If you walk around the streets of Moscow, you will eventually smell the faint odor of gasoline.
It’s as ever present in the air around Russia’s capital as it is central to the country’s economy, infrastructure and geopolitical posture.
Russian President Vladimir Putin has spelled out a nationalist rationale for his country’s military incursion into two restive provinces in eastern Ukraine largely controlled by Kremlin-backed separatists, but it is primarily about protecting Moscow’s energy interests.
That was true in 2014, when Russia seized Crimea and I was a Moscow correspondent for The Wall Street Journal, for which I wrote dozens of stories about the insurgency in Donetsk and Luhansk that Russia helped foment. And it remains true now.
To understand the Kremlin’s motivations in regards to its smaller, impoverished neighbor, the key fact to know is that Russia supplies 40% of Europe’s heating fuel supplies — namely natural gas.
“Any crimp on Russia’s ability to access the European market is a threat to its economic security.”
To get it there, Russia relies mostly on two aging pipeline networks, one of which runs through Belarus and the other through Ukraine. For this, Russia pays Ukraine around $2 billion a year in transit fees.
Russia is a petrostate and relies on oil and natural gas sales for about 60% of its export revenue and 40% of its total budget expenditures. Any crimp on Russia’s ability to access the European market is a threat to its economic security.
In the Kremlin’s view, a switch of allegiance by Kiev to the West — be it an economic association agreement with the European Union like Ukraine was on the verge of signing in 2014, or even the hint of joining NATO — is close to an act of war.
In my three years covering Russia, I watched as the country slowly withdrew into itself after Putin returned to office for what was then his third term as president.
Gone were prior efforts to intertwine Russia’s economy into the global system and encourage foreign investment. As towering skyscrapers rose in Moscow atop a pile of oil cash, Putin’s government became more backwards-looking and isolated.
“In Ukraine, meanwhile, many were growing increasingly ill at ease with the impoverished state of their country.”
In Ukraine, meanwhile, many were growing increasingly ill at ease with the impoverished state of their country and highly-corrupt political system as it languished locked in a kind of Soviet-era limbo under Russian domination.
As Ukrainians looked to rising living standards in places like Poland and Latvia that had joined NATO and the EU many wondered why they couldn’t have the same for themselves.

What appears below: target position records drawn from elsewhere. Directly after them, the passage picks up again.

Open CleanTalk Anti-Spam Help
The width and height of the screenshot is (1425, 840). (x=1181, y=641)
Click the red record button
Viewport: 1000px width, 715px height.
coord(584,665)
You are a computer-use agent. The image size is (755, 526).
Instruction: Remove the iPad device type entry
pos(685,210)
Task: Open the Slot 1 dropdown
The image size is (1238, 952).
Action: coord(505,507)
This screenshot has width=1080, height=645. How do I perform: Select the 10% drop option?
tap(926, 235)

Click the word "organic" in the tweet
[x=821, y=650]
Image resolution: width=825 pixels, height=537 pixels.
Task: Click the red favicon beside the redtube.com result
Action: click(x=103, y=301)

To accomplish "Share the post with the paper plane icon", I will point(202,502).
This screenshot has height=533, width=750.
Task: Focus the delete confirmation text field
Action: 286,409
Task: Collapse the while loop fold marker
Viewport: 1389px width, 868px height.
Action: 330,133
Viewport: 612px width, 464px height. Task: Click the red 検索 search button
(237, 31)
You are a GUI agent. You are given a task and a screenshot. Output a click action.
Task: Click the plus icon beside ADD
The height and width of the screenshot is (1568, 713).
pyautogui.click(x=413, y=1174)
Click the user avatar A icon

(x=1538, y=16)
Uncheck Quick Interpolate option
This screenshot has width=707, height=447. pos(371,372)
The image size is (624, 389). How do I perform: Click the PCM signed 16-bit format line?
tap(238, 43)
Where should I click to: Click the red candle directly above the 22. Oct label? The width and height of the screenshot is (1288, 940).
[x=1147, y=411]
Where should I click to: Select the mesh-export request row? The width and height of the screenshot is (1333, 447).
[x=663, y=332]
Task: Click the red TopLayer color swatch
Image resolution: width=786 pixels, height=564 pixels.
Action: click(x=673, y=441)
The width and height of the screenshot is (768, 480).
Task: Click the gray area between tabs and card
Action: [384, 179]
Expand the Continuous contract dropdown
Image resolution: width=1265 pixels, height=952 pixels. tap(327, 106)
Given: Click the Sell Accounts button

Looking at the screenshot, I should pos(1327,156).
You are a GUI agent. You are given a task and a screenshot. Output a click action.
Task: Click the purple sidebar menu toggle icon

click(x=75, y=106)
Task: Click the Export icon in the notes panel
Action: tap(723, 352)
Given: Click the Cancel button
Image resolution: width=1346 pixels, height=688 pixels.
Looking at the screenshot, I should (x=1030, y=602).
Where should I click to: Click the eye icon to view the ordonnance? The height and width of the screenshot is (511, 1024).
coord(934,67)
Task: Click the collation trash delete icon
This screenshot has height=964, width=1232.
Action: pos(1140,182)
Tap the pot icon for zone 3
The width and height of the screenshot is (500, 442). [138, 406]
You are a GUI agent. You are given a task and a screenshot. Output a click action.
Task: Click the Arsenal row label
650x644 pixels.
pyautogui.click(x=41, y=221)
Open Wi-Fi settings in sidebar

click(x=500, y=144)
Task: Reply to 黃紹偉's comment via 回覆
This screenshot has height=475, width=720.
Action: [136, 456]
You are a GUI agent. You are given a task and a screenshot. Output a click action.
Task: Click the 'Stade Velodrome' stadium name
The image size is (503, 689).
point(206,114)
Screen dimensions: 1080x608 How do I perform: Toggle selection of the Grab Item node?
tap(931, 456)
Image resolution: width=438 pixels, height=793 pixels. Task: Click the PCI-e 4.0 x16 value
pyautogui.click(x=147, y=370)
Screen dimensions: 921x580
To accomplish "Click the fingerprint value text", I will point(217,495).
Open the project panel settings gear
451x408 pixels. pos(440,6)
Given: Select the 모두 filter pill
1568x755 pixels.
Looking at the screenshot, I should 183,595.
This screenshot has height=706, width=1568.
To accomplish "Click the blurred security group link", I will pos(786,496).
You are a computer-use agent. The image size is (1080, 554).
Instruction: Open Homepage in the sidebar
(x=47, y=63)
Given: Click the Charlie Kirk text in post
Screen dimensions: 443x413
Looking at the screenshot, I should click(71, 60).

This is where Putin’s nationalistic impulses kick in. He views the fall of the Soviet Union as the “greatest geopolitical tragedy” of the past century and the rush of former-Eastern Bloc countries into embrace of the European Union and even NATO, as a great humiliation.
He has drawn a line in the sand with countries that border Russia, invading Georgia in 2008 when it hinted at joining NATO, and moving to destabilize Ukraine when it moved to establish closer economic ties with Europe.
Domestically, Putin has sold the incursions into Ukraine on purely nationalistic grounds — even going so far this weekend as to dismiss Ukraine’s history as an independent country as a falsehood.
While Ukrainians and Russians share religions and ethnicities, they speak different (albeit similar) languages. And while Russians have seen their quality of life improve awash in petro-rubles in the decades under Putin’s rule, Ukrainians have been mired in poverty and bogged down by misrule.
It is no wonder why many Ukrainians look yearn to be unmoored from their bigger, Imperialist neighbor.
But for Putin and his cohort of oligarchs, Ukrainian self-determination is not really on the table. Not when it puts at risk the flow of money that has kept them in power.